The only language computer hardware can understand is binary code consisting of 1s and 0s. Learn how compilers and interpreters are used to translate a computer program into binary code in this video lesson.
A program is a set of instructions that tells a computer what to do in order to come up with a solution to a particular problem. Programs are written using a programming language. A programming language is a formal language designed to communicate instructions to a computer. There are two major types of programming languages: low-level languages and high-level languages.
Low-level languages are referred to as 'low' because they are very close to how different hardware elements of a computer actually communicate with each other. Low-level languages are machine oriented and require extensive knowledge of computer hardware and its configuration. There are two categories of low-level languages: machine language and assembly language.
Machine language, or machine code, is the only language that is directly understood by the computer, and it does not need to be translated. All instructions use binary notation and are written as a string of 1s and 0s. A program instruction in machine language may look something like this:
Technically speaking, this is the only language computer hardware understands. However, binary notation is very difficult for humans to understand. This is where assembly languages come in.
An assembly language is the first step to improve programming structure and make machine language more readable by humans. An assembly language consists of a set of symbols and letters. A translator is required to translate the assembly language to machine language. This translator program is called the 'assembler.' It can be called the second generation language since it no longer uses 1s and 0s to write instructions, but terms like MOVE, ADD, SUB and END.
Many of the earliest computer programs were written in assembly languages. Most programmers today don't use assembly languages very often, but they are still used for applications like operating systems of electronic devices and technical applications, which use very precise timing or optimization of computer resources. While easier than machine code, assembly languages are still pretty difficult to understand. This is why high-level languages have been developed.
A high-level language is a programming language that uses English and mathematical symbols, like +, -, % and many others, in its instructions. When using the term 'programming languages,' most people are actually referring to high-level languages. High-level languages are the languages most often used by programmers to write programs. Examples of high-level languages are C++, Fortran, Java and Python.
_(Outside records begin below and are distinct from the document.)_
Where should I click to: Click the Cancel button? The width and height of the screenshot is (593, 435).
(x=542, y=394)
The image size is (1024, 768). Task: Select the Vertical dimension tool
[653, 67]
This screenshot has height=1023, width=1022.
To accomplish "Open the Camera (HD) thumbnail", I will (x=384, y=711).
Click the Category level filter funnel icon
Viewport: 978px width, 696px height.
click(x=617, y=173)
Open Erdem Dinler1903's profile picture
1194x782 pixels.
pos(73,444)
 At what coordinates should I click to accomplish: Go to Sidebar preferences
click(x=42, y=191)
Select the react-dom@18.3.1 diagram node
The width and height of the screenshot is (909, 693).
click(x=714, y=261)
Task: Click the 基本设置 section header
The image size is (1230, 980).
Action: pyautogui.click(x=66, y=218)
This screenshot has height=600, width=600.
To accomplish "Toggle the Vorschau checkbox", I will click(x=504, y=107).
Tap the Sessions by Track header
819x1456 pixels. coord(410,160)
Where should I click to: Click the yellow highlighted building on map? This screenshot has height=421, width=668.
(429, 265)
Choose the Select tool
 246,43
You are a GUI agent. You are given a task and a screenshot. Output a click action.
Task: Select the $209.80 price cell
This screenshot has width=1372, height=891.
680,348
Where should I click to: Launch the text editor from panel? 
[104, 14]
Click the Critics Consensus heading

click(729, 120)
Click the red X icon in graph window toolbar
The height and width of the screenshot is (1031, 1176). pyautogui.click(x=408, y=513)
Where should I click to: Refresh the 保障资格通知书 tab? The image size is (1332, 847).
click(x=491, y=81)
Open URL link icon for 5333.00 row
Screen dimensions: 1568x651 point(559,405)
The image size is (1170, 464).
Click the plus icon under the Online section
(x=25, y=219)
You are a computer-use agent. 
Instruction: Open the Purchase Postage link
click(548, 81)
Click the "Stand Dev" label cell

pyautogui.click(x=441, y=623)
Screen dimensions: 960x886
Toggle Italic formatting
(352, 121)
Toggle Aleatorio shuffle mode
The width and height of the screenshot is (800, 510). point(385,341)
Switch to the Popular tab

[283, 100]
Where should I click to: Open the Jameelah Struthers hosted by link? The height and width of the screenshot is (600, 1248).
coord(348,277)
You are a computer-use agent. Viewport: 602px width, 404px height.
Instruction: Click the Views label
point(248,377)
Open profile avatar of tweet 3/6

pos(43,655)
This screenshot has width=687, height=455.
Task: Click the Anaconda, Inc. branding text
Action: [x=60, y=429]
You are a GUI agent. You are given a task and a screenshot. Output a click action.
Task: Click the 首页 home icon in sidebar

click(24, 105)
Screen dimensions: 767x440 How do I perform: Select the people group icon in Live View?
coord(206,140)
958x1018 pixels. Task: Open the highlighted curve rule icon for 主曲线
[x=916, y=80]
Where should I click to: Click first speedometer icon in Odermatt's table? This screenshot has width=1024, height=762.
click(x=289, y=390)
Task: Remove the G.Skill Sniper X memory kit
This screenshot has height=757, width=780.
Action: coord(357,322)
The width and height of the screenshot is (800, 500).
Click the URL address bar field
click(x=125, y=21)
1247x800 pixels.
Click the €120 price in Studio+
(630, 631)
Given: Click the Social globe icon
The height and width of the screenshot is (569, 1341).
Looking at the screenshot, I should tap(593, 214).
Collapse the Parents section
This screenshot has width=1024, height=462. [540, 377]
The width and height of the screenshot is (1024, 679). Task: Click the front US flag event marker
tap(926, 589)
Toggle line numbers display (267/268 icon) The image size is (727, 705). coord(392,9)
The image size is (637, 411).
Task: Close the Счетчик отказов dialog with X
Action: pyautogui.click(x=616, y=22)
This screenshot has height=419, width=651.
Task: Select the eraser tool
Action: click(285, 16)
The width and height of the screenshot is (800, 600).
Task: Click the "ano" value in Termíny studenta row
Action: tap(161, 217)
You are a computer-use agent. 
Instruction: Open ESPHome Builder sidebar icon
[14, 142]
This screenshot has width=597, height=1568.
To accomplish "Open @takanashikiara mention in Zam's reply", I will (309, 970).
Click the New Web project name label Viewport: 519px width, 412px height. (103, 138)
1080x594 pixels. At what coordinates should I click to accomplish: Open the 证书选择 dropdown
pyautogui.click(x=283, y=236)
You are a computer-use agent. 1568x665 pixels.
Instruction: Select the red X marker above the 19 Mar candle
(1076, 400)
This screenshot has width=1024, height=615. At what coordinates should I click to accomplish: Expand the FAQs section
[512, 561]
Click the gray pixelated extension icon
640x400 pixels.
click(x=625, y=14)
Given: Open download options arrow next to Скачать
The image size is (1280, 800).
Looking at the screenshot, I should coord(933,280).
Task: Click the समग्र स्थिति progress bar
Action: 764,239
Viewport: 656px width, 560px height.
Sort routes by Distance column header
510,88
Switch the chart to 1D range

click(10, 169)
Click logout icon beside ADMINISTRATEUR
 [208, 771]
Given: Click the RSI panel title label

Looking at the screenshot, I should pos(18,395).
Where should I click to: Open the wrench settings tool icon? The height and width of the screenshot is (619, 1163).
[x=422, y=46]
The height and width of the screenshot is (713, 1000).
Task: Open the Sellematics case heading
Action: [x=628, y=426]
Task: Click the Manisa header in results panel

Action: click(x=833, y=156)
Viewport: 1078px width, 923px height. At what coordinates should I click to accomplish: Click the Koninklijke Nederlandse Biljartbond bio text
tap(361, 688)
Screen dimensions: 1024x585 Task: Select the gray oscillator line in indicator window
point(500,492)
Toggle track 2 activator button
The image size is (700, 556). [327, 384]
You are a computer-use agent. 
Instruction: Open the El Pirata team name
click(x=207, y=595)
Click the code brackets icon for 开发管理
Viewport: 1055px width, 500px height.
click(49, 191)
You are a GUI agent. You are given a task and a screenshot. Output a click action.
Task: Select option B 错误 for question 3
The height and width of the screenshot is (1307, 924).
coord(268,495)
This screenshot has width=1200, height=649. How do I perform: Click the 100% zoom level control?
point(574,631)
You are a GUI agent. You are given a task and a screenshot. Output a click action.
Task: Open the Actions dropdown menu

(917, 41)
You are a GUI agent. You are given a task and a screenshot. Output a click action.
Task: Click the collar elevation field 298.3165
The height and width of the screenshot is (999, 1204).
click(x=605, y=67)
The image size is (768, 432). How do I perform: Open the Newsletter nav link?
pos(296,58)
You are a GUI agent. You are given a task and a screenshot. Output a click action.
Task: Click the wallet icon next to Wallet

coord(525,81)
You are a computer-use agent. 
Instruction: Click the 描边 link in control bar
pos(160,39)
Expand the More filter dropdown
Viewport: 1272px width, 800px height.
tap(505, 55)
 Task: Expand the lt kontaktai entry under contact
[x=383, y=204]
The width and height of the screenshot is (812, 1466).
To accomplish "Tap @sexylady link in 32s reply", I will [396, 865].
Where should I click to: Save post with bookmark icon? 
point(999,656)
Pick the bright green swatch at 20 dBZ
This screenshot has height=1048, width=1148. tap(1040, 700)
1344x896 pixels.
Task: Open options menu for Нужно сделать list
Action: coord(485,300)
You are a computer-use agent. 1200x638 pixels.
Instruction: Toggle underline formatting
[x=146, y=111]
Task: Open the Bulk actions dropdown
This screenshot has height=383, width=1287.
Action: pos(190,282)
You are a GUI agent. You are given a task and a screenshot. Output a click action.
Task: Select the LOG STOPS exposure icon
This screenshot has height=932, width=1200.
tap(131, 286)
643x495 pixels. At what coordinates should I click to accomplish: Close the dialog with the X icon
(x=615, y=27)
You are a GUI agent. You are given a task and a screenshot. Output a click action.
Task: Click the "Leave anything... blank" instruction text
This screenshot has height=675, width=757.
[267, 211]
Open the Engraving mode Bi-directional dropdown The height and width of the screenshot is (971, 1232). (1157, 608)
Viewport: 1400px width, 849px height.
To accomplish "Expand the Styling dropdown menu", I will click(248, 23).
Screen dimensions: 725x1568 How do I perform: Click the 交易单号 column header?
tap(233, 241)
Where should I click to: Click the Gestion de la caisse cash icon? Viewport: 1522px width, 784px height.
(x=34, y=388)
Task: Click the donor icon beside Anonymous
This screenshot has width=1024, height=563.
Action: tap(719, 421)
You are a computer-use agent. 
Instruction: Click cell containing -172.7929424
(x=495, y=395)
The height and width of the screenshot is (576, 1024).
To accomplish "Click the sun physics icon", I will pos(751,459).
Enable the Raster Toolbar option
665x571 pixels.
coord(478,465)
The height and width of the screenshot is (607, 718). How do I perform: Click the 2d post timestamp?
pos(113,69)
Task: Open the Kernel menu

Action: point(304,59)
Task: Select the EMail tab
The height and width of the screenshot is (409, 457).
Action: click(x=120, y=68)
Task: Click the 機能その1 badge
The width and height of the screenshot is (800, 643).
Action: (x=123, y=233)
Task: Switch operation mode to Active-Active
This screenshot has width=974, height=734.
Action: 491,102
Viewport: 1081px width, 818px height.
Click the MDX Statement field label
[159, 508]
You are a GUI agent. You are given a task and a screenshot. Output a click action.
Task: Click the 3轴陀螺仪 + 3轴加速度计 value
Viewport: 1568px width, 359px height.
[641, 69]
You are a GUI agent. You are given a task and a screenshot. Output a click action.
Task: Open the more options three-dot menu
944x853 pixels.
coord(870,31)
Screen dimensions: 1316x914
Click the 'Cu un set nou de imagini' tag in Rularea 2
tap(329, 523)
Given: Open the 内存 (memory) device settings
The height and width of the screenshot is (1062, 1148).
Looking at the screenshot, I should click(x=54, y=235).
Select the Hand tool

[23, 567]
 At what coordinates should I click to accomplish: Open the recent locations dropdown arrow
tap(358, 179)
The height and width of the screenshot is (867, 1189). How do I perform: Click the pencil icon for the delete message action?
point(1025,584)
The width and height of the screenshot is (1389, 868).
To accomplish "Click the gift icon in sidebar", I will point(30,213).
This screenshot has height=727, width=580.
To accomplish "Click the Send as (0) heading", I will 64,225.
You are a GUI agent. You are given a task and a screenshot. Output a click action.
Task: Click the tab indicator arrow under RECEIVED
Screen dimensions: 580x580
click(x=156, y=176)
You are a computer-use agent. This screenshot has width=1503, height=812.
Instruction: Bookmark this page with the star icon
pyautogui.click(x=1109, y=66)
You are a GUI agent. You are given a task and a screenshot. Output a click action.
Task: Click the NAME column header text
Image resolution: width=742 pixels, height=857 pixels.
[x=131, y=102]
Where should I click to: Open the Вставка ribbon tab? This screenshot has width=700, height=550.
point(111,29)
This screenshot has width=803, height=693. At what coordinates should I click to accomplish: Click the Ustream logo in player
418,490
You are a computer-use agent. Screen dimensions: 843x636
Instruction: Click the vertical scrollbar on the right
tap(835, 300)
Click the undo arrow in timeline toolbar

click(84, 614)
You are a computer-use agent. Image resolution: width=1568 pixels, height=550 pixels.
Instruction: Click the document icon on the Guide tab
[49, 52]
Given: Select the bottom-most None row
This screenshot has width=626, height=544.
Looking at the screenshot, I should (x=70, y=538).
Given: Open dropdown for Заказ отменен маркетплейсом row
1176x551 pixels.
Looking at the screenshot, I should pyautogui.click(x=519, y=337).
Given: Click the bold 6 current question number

To get a flavor of what a high-level language actually looks like, consider an ATM machine where someone wants to make a withdrawal of $100. This amount needs to be compared to the account balance to make sure there are enough funds. The instruction in a high-level computer language would look something like this: x = 100if balance x: print 'Insufficient balance'else: print 'Please take your money'
This is not exactly how real people communicate, but it is much easier to follow than a series of 1s and 0s in binary code.
There are a number of advantages to high-level languages. The first advantage is that high-level languages are much closer to the logic of a human language. A high-level language uses a set of rules that dictate how words and symbols can be put together to form a program. Learning a high-level language is not unlike learning another human language - you need to learn vocabulary and grammar so you can make sentences. To learn a programming language, you need to learn commands, syntax and logic, which correspond closely to vocabulary and grammar.
The second advantage is that the code of most high-level languages is portable and the same code can run on different hardware. Both machine code and assembly languages are hardware specific and not portable. This means that the machine code used to run a program on one specific computer needs to be modified to run on another computer. Portable code in a high-level language can run on multiple computer systems without modification. However, modifications to code in high-level languages may be necessary because of the operating system. For example, programs written for Windows typically don't run on a Mac.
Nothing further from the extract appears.